• Problem details: Rewrite every line of the records below, keeping each line's wording, and offset every answer coordinate by adding 10 to it. Leave the pictures out.

(Entries on where items appear)
• • • • •

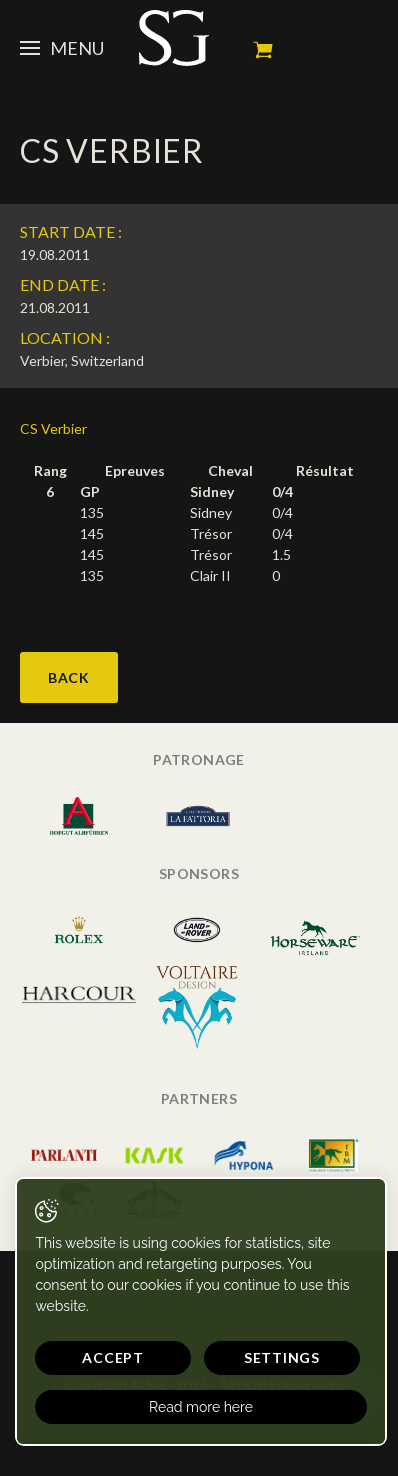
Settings (282, 1357)
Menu (62, 48)
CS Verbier (53, 428)
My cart (263, 50)
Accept (112, 1357)
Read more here (201, 1407)
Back (69, 677)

• • • • •

• Answer to this exercise:
Settings (292, 1367)
Menu (72, 58)
CS Verbier (63, 438)
My cart (273, 60)
Accept (122, 1367)
Read more here (211, 1417)
Back (79, 687)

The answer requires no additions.